The 700 Club with Pat Robertson


Scott Hamilton
Scott on TV
Tune in to FOX on Thanksgiving Day, November 26, 2009 at 4:00pm ET for Kaleidoscope, a program that combines skating, song, and the brave message of survivorship to raise awareness of the key issues surrounding women and cancer and to inform, inspire, and influence women to take control of their health. Join cancer survivors Dorothy Hamill, Scott Hamilton and Olivia Newton-John along with Kristi Yamaguchi, Nancy Kerrigan, Rachael Flatt, Johnny Weir, Brandon Mroz, David Foster, Katharine McPhee and David Archuleta for this touching new Thanksgiving tradition. 

INTERVIEW

Scott Hamilton: A Miracle on Ice

By Jay Edgerton and Randy Rudder with Mia Evans-Saracual
The 700 Club

CBN.comMia Evans-Saracual [reporting]: Since gliding his way into millions of homes during the 1984 Olympics, Scott Hamilton has been synonymous with figure skating. Despite his success, some recent career challenges and a battle with cancer had Scott skating on thin ice.  But this Thanksgiving, he returns to the rink with Kristi Yamaguchi, Dorothy Hamil and others for Kaleidoscope, a national television special to support cancer research. Scott talked with me at his home in Nashville about his triumph over cancer, his new family, and his faith.   

Scott Hamilton: Losing my mother to cancer put me into the cancer community. We started fundraising within a year of her passing. It changed my life forever. Having cancer myself, I realized that there are issues in this community that need to be addressed that I thought would support education and obviously the never-ending funding of research that needs to be done as well. So with Kaleidoscope, the show that is coming up with Sanofi-Aventis pharmaceutical company and their commitment to raise awareness for all kinds of women’s cancers, it’s just a thrill to be able to participate in things like this.

Evans-Saracual: How difficult was it getting back into shape?

Hamilton: It was the hardest thing I’ve ever done in my life. It’s been a year of just trying to teach my body how to do this again, and it’s difficult. I forgot just how long it takes to accumulate the strength and the timing and the rhythm and that quickness that you need and the stamina that you need to pull this stuff off.

Evans-Saracual: When you went into retirement, you said that you felt like you had lost your significance. Do you feel like you’ve recovered that? 

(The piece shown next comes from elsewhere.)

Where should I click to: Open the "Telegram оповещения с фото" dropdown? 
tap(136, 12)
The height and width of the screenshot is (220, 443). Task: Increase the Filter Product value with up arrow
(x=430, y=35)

Hamilton: It’s like that mid-life thing. It can be really destructive or it can be really constructive. For me, it was getting married and starting a family, and I got baptized. I’ve committed myself spiritually, and I’ve really embraced that in the second half of my life.

Evans-Saracual:  How has your relationship with God grown through all of this?

Hamilton: For me, I really feel like every day is a learning experience. When I told Tracie, my wife, that I had a brain tumor, she say, ‘Oh!’ or anything. She just looked at me, grabbed my hands, and started to pray. I realized that that’s the only place to go, because that’s where it all happens. It was a real strong, amazing moment in my life. I say that glass shattered will never do what it did before. But if you hold it up to the light, it can make rainbows and great beauty that it couldn’t do before. Scars are much stronger tissue than what it replaced. It will never cut there again. These are the things, when you look at them from a different angle, it gives you great strength. I guess my place in a lot of this is to say, “I’ve had a childhood illness that made me the littlest one in my class, ill health, and I got through that. I got through failing in skating. I got through the loss of my parents. I’ve gotten through broken relationships. I’ve gotten though cancer and chemotherapy and surgery. I’ve chosen to really love life like I’ve never loved it before.” 

Evans-Saracual [reporting]: When Scott participated in a cancer benefit recently, his first appearance in five years, he says he wasn’t sure what to expect.

Hamilton: I never thought I’d be back there again. It was such an incredible realization that everyone there really wants to be lifted up. They want a great moment in their lives. They want to share in something that makes them feel good and more powerful and that they can actually do this. It’s an extraordinary opportunity to look at a cancer patient and say “I admire you.”

Evans-Saracual: What kind of a legacy do you want to leave behind?

Hamilton: Whatever I accumulate as far as recognition or awards, if I can inspire people to better lives--great. That would be wonderful. But ultimately, it’s how I raise my boys. Every night when my head hits the pillow, I thank Him for Tracie and for the boys. I say, “I’m giving them to You. I want them to embrace You and to live their lives by You, through You, and with You.” Every night I thank God for these boys and the life that I’ve been given.